▸ **EXCERPT TO READ**:
Toward the end of his second term, Suozzi faced a worldwide financial meltdown that crushed tax revenues, in a region that feeds off Wall Street. This led to more borrowing than Suozzi initially promised, and demands from the Nassau Interim Finance Authority to find more recurring revenue. He gained passage of a home energy tax -- Nassau was the only county in the region without one -- that would have raised about $40 million per year to close the gap.

Enter Edward Mangano, a Republican county legislator who, campaigning against that energy tax in 2009, beat Suozzi, who ran a lackadaisical campaign. The margin was 386 votes.

Mangano inherited this difficult financial picture and made it worse by signing, on his first day in office, a repeal of the energy tax. Without it, Mangano's first budget was out of balance, and that led NIFA to once again put the county under state controls and to agree to Mangano's request to freeze wages.

Mangano's term has brought mixed results. His greatest success has been the privatization of Nassau's bus system, which saved the county about $30 million per year. His team's response to superstorm Sandy has largely met with approval, although questions of whether favoritism was a factor in awarding recovery contracts are still unanswered.

But a hard look at what the Mangano campaign trumpets as his major achievements shows they aren't accomplishments at all. Mangano's top trump card is four years with no property tax increases. But county fees have exploded. Certain costs for filing paperwork quadrupled, the charge for ambulance service doubled and fees for some children's rec programs rose 150 percent.

▸ **STORED ROWS**:
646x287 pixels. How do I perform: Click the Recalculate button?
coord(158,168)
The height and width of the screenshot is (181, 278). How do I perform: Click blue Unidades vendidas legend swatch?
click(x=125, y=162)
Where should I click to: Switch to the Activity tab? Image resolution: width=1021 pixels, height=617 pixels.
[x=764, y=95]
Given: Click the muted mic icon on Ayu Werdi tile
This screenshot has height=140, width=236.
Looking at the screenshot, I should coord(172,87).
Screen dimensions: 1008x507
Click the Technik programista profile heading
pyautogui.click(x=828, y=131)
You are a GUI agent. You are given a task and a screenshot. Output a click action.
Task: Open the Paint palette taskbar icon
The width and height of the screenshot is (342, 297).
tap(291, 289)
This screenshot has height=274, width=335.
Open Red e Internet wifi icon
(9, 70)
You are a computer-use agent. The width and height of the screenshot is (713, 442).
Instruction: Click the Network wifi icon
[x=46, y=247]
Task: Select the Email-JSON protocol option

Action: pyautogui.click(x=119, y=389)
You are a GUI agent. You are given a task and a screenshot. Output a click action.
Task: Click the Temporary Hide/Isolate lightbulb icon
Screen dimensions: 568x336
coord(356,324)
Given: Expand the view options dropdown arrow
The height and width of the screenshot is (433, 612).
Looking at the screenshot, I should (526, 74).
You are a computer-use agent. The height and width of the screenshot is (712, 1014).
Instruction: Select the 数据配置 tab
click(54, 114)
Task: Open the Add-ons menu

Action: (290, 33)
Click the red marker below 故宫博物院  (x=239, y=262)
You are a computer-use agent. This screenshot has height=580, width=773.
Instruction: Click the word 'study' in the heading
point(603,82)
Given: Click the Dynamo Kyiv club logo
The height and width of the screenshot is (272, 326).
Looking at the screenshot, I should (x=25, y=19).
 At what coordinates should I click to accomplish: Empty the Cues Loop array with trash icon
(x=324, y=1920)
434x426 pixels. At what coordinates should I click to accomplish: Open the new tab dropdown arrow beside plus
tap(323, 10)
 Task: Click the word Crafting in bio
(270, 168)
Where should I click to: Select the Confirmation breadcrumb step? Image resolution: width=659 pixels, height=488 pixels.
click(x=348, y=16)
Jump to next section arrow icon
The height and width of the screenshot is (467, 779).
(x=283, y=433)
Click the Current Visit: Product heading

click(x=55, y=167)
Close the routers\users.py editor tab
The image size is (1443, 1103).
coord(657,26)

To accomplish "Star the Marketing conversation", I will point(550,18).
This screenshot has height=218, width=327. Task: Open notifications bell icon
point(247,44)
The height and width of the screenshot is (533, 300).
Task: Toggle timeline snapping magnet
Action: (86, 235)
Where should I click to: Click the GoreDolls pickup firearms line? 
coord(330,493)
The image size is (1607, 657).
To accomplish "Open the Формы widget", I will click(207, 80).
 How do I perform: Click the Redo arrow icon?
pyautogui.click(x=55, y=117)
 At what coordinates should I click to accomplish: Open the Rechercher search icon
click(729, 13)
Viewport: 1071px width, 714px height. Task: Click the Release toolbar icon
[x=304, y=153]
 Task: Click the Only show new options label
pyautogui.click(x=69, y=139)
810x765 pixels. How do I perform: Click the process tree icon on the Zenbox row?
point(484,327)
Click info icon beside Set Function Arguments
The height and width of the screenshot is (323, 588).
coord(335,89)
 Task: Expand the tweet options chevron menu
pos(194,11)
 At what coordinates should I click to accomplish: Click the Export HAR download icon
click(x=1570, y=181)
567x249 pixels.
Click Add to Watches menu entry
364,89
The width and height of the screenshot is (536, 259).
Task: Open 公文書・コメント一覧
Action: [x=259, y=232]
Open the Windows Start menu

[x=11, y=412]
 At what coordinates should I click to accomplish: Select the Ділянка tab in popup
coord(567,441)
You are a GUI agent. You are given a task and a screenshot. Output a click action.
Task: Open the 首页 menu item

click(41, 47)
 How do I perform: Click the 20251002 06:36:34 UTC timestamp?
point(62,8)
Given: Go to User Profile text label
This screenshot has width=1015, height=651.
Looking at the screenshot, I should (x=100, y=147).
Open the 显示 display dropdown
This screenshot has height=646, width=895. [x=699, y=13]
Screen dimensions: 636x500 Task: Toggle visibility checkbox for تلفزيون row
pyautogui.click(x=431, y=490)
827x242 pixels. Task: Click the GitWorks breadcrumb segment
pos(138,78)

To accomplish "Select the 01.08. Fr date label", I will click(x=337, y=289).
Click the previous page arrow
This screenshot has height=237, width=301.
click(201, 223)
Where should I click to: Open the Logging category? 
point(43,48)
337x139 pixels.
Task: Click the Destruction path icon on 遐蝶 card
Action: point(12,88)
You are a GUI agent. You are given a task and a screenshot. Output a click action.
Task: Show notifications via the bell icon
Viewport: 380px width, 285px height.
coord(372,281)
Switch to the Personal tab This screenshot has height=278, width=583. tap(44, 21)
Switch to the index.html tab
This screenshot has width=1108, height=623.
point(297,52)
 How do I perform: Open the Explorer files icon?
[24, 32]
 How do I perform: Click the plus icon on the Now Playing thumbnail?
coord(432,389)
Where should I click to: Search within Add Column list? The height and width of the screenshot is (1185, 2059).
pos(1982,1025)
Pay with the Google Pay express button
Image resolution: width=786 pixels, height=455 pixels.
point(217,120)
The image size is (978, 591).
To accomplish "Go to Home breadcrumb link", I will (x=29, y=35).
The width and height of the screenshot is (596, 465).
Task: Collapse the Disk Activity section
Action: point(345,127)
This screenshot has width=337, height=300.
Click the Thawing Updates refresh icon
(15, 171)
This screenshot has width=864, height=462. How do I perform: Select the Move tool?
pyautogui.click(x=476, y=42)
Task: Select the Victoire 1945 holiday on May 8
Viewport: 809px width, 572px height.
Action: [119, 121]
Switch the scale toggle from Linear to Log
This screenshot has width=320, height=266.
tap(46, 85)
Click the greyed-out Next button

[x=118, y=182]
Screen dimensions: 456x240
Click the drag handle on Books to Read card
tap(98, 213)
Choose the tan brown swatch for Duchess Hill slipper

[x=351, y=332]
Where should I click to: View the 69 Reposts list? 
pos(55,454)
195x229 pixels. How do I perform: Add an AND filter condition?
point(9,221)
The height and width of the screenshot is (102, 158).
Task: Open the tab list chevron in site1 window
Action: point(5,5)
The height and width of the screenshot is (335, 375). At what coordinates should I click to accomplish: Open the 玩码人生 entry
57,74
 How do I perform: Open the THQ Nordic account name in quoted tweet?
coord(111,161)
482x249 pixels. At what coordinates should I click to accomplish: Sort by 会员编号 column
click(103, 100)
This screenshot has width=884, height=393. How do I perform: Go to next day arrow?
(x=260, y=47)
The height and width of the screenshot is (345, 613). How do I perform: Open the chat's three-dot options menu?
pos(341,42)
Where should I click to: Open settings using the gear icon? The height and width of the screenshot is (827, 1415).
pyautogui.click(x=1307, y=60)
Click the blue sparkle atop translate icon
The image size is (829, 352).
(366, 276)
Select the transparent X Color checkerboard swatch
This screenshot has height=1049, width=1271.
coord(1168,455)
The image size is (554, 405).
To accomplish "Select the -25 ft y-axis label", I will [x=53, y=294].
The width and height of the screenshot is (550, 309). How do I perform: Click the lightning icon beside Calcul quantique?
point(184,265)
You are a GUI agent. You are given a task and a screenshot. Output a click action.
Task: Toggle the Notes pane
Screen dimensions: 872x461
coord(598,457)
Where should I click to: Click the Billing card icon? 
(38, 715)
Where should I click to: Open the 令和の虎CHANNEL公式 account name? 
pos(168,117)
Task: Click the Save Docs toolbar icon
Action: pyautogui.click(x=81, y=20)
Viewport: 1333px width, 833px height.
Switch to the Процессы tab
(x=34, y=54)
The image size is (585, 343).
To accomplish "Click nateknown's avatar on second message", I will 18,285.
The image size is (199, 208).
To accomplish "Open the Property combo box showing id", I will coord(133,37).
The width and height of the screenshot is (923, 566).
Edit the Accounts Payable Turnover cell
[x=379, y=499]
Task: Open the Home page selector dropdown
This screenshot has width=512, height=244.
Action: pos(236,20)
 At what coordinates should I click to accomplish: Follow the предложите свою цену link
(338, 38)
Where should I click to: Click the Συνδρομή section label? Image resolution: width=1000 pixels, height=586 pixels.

▸ **TASK INSTRUCTIONS**: Please continue the piece on Nassau County's finances under Suozzi and Mangano, writing what comes next after its final sentence about the rising county fees.

▸ **RESPONSE**:
Mangano also touts a reduction in borrowing since he took over, but that's disingenuous. It's down only because the county legislature, NIFA and the State Legislature thwarted his attempts to borrow hundreds of millions more.

Then there is the assessment system. Mangano did eliminate the county's responsibility for overpayments of property taxes to school districts and other municipalities, known as the "county guarantee," by settling grievances before the tax roll was set. Doing so saved Nassau $60 million over the past two years, but it shifted the tax burden toward owners who didn't grieve, increasing their share of school taxes. That was more costly to those homeowners than any increase in county taxes might have been.

He also froze assessments at 2010 values, knowing that they were off and getting less accurate as the recession dragged values down. Mangano says he sees grieving as a way to get the values accurate. That means taxpayers, rather than getting a fair assessment from the county, are mostly getting them by using tax certiorari lawyers, who take a large bite out of any reduction homeowners might see. That's not fixing the assessment system; it's refusing to even try.

And nothing has yet been done to address commercial tax refunds, costing the county $70 million annually. The county owes more than $300 million in refunds to overcharged property owners, and the figure is mounting constantly.

Mangano seems incapable of presenting a budget that doesn't need smoke and mirrors to balance. His latest attempt to come to a contract agreement with county police to lift the NIFA-imposed wage freeze would repay the cops every penny the freeze saved.

In almost no case has Mangano made significant progress to corral the county's major problems, nor has he shared a compelling agenda for Nassau's growth. Suozzi's plan for the county remains compelling: modern, enjoyable, walkable destinations near select transit centers, suburban elsewhere, affordable for our children and grand children.

Nassau can't regain its past glory as the nation's premier suburb when its finances are still desperate and there's no visionary leadership. After he left office, Suozzi worked as an investment banker and a consultant to MSG Varsity, the high school sports initiative of Cablevision, the corporate parent of Newsday. He now works as an attorney.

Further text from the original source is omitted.